## Extracted material
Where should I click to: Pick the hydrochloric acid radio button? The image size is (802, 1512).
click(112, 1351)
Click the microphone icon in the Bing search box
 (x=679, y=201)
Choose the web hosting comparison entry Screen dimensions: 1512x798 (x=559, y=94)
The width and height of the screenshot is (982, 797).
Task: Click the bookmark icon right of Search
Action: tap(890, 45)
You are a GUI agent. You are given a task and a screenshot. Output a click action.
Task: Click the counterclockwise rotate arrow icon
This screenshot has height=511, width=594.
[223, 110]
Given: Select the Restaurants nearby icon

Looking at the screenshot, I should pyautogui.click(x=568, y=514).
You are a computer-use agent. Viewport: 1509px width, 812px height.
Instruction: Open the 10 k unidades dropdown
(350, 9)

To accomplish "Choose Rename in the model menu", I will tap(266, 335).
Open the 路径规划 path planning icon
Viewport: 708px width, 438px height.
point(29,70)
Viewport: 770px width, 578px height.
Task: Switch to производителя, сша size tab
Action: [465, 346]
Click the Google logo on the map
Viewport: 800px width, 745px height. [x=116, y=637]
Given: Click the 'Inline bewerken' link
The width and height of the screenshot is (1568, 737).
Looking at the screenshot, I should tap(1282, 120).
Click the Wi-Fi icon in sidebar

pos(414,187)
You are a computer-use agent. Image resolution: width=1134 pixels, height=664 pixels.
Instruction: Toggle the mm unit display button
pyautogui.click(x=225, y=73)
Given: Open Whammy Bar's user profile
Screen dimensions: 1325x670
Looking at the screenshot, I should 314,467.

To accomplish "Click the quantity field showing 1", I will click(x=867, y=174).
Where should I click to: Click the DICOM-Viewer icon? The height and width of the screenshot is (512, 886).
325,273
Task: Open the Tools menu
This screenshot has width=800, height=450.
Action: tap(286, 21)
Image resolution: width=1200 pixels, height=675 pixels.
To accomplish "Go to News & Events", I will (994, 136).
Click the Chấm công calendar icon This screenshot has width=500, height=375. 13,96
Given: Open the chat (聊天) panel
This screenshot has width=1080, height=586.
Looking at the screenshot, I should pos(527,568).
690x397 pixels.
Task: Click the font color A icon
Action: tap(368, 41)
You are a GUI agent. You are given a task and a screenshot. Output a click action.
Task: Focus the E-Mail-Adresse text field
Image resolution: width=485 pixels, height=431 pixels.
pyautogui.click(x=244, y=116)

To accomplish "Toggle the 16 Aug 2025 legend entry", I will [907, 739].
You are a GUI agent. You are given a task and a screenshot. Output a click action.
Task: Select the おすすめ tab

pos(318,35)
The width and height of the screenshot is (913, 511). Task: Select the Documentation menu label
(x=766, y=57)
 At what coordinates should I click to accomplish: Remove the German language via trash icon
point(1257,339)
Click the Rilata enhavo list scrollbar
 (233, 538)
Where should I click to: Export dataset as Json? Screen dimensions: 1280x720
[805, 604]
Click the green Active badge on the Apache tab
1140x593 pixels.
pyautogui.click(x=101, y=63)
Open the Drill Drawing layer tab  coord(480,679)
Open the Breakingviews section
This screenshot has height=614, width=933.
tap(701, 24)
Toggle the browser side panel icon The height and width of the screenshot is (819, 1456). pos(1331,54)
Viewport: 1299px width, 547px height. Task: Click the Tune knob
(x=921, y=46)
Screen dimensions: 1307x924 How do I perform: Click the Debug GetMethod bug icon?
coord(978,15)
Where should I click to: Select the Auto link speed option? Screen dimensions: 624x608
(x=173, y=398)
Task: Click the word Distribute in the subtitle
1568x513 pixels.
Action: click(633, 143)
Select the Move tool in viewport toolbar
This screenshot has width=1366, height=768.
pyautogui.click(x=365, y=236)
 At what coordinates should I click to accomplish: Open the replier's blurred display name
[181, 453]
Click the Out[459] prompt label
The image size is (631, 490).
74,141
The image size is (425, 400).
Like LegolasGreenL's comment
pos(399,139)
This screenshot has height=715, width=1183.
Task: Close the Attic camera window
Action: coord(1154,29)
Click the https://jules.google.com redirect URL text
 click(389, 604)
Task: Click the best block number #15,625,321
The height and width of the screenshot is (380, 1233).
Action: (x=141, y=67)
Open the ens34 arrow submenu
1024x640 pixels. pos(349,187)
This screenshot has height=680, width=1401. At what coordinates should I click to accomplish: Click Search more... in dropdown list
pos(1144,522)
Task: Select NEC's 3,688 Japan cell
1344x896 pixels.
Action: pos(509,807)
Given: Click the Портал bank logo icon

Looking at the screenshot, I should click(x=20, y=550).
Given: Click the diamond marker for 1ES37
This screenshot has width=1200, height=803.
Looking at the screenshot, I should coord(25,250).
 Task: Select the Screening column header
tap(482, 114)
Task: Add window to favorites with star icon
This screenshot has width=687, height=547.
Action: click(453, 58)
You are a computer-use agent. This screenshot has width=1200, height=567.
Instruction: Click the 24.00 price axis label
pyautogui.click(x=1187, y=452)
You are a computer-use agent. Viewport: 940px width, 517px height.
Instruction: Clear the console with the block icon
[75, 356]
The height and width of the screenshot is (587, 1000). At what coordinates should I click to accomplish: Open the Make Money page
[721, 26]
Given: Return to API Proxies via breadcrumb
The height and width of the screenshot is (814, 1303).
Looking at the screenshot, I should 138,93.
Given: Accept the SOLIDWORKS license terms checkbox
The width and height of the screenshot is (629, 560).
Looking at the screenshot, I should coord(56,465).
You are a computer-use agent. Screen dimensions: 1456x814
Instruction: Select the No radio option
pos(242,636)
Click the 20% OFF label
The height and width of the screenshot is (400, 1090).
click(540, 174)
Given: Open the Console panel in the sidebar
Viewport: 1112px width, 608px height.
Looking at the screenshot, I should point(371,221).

## What is being asked
Looking at the data above, write out exactly the lines that start at the one containing "The height and width of the screenshot is (380, 1233)." and end at the one containing "You are a computer-use agent. This"; include both and nothing beyond.

## Response to the task
The height and width of the screenshot is (380, 1233).
Action: (x=141, y=67)
Open the ens34 arrow submenu
1024x640 pixels. pos(349,187)
This screenshot has height=680, width=1401. At what coordinates should I click to accomplish: Click Search more... in dropdown list
pos(1144,522)
Task: Select NEC's 3,688 Japan cell
1344x896 pixels.
Action: pos(509,807)
Given: Click the Портал bank logo icon

Looking at the screenshot, I should click(x=20, y=550).
Given: Click the diamond marker for 1ES37
This screenshot has width=1200, height=803.
Looking at the screenshot, I should coord(25,250).
 Task: Select the Screening column header
tap(482, 114)
Task: Add window to favorites with star icon
This screenshot has width=687, height=547.
Action: click(453, 58)
You are a computer-use agent. This screenshot has width=1200, height=567.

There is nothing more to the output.